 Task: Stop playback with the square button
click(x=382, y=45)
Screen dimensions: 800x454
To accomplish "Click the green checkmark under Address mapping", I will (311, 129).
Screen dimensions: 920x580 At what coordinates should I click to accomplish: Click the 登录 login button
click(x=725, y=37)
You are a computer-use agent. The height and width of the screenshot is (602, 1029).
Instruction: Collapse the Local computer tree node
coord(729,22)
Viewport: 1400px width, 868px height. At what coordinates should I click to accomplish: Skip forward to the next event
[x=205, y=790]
==
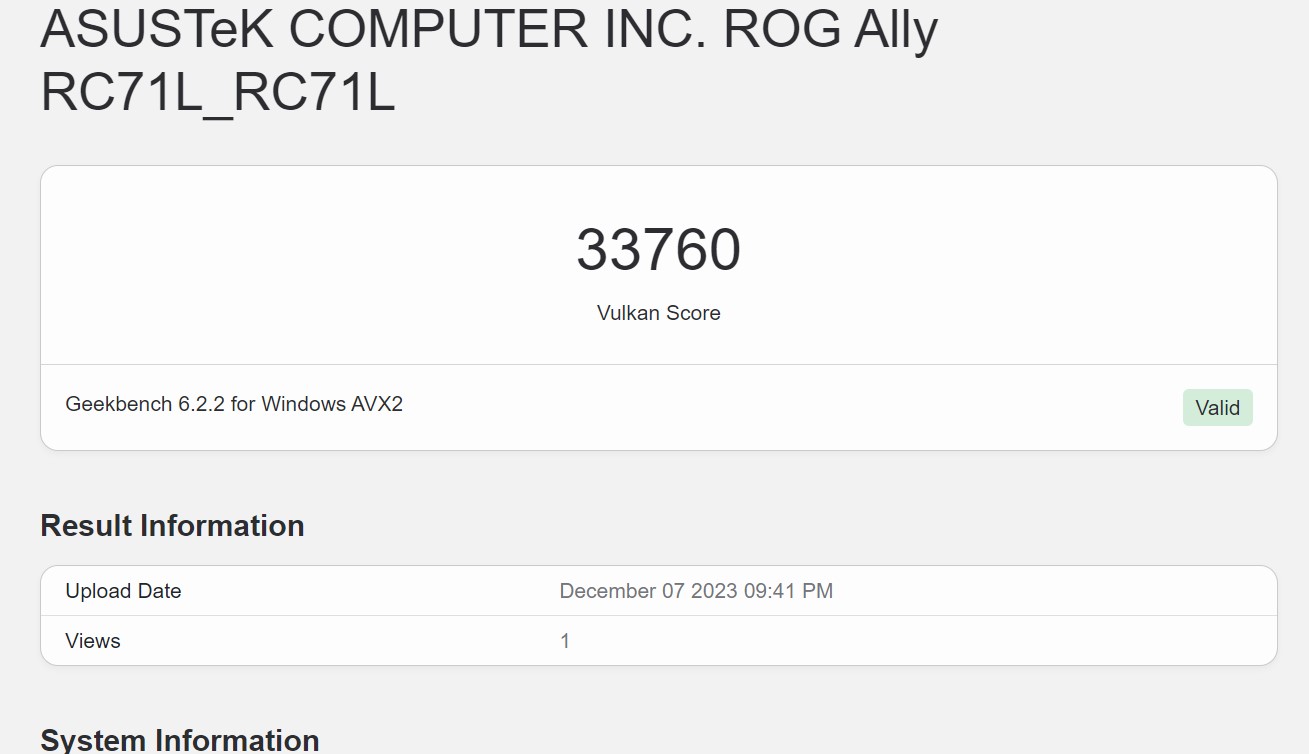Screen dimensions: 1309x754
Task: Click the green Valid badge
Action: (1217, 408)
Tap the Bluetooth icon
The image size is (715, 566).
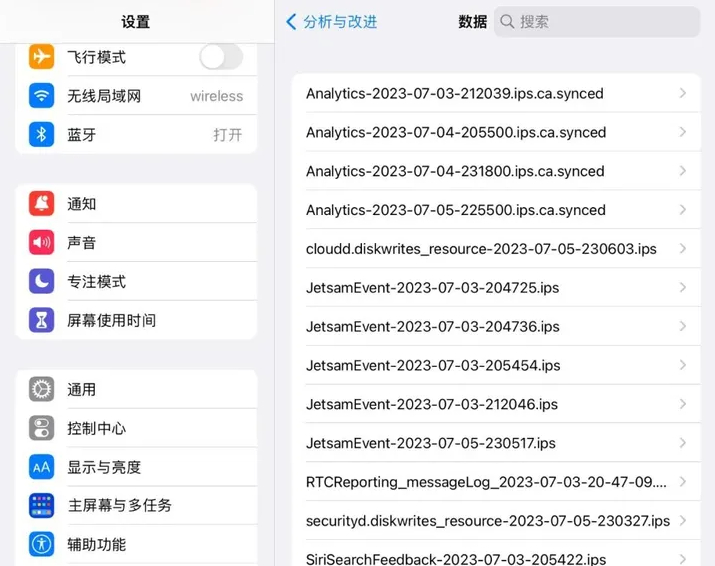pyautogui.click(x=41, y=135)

▶ [Work to complete]:
Only one stretch of the entries above is wanted: the lines from the one containing "Task: Stop playback with the square button" through the one containing "You are a computer-use". Please reproduce it exactly.

▶ [Result]:
 Task: Stop playback with the square button
click(x=382, y=45)
Screen dimensions: 800x454
To accomplish "Click the green checkmark under Address mapping", I will (311, 129).
Screen dimensions: 920x580 At what coordinates should I click to accomplish: Click the 登录 login button
click(x=725, y=37)
You are a computer-use agent. The height and width of the screenshot is (602, 1029).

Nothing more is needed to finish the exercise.